Aux compositions écrites habituelles viennent s’ajouter un thème allemand et une dissertation d’histoire et de géographie. Derrière ce nouveau profil de polytechnicien se cache l’astronome Urbain Le Verrier, répétiteur de « géodésie, astronomie et machines », qui, à la tête d’une coalition de savants industrialistes, infléchit l’enseignement vers les sciences appliquées à l’industrie.
Il est à l’origine de la réforme qui a créé une section scientifique dans l’enseignement secondaire. Les épreuves d’admission sont modifiées et la version latine, épreuve reine du concours, disparaît en 1855.
L’exercice hebdomadaire de composition alimente sans doute l’hostilité d’une part importante des élèves. La décision votée par les élèves de lire une heure par jour des classiques français pour « ne pas se laisser crétiniser par les mathématiques » atteste néanmoins qu’ils ne sont pas rétifs aux lettres.
Antoine-Vincent Arnault occupe la chaire de l’École polytechnique de 1830 à 1834. À partir de 1834, le cours de littérature est assuré par Paul-François Dubois, écrivain et fondateur du Globe aux côtés du socialiste Pierre Leroux. Très engagé politiquement, et nommé à la tête de l’École normale supérieure en 1840, il néglige de plus en plus ses élèves de l’École polytechnique et est contraint à la démission en 1848.
Il est remplacé par Eugène Rosseeuw Saint-Hilaire, agrégé d’histoire, qui contribue à redorer l’enseignement des lettres à l’École polytechnique, mais le programme ne lui laisse pas une grande marge de manœuvre.
La diversification amorcée par ailleurs en 1830 avec la création d’un cours d’allemand ne se concrétise vraiment qu’en 1873, lorsque l’enseignement des langues fonctionna réellement à l’École.
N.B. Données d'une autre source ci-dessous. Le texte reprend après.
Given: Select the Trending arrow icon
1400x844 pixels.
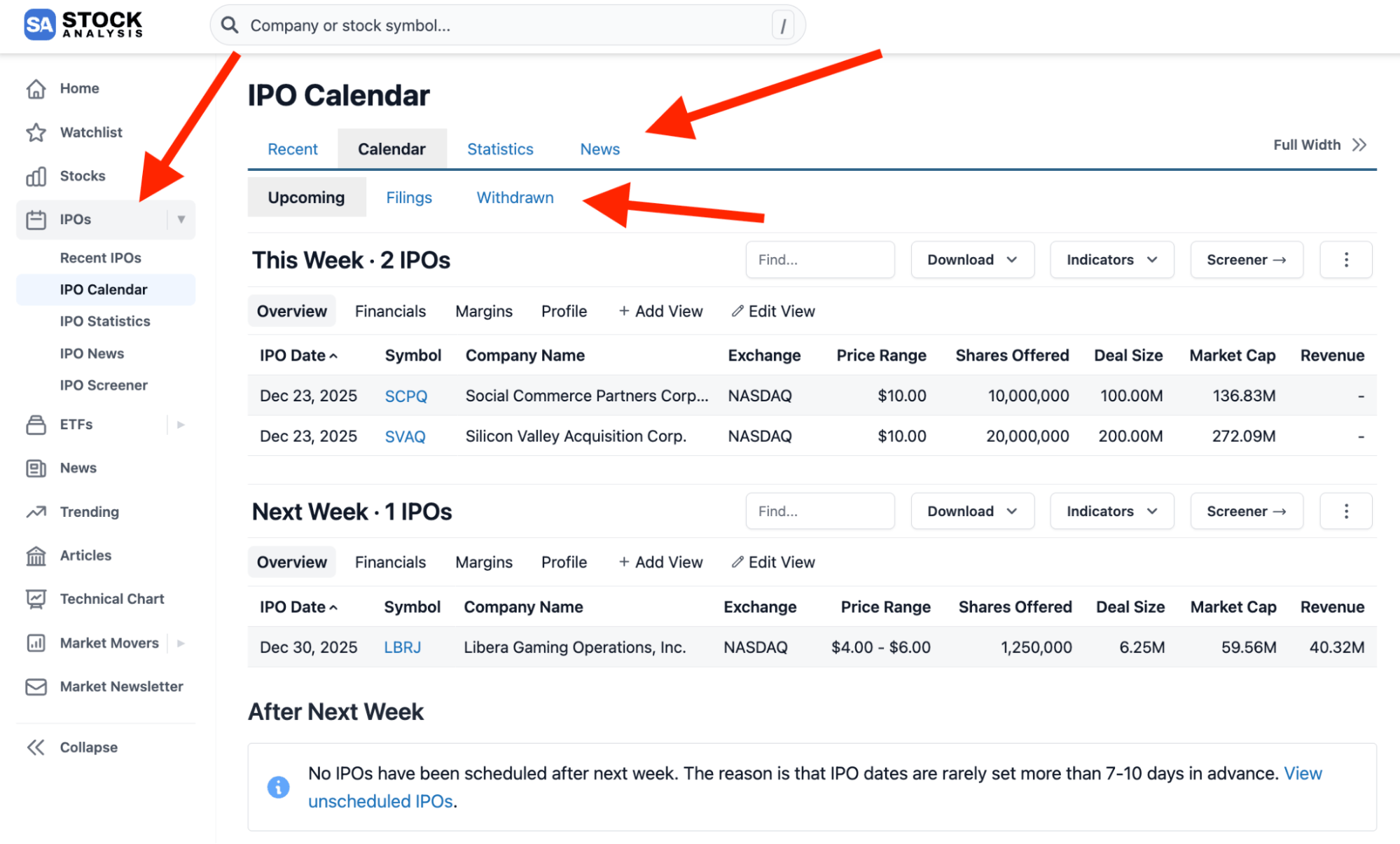Looking at the screenshot, I should click(x=36, y=511).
Le fonds commun de l’instruction
La place des humanités au sein de l’École polytechnique se voit paradoxalement favorisée quand le baccalauréat scientifique est créé, car on prend acte des moindres connaissances littéraires des candidats en diversifiant ces enseignements dans le cursus.
Parce que « les ingénieurs et les officiers doivent nécessairement posséder, en fait de connaissances générales, le fonds commun de l’instruction des hommes de toutes professions ayant reçu une éducation libérale », on rétablit l’enseignement littéraire en deuxième année pour donner une culture générale aux élèves, notamment en histoire.
Élargir les horizons
Dessin original de Maurice Pellé représentant Paul Louis Berthold Zeller, historien du XVIIe siècle français, qui occupa en 1883–1884 le poste de réptétiteur du cours d’histoire de son père Jules Zeller. Avec notes de cours en bas de page.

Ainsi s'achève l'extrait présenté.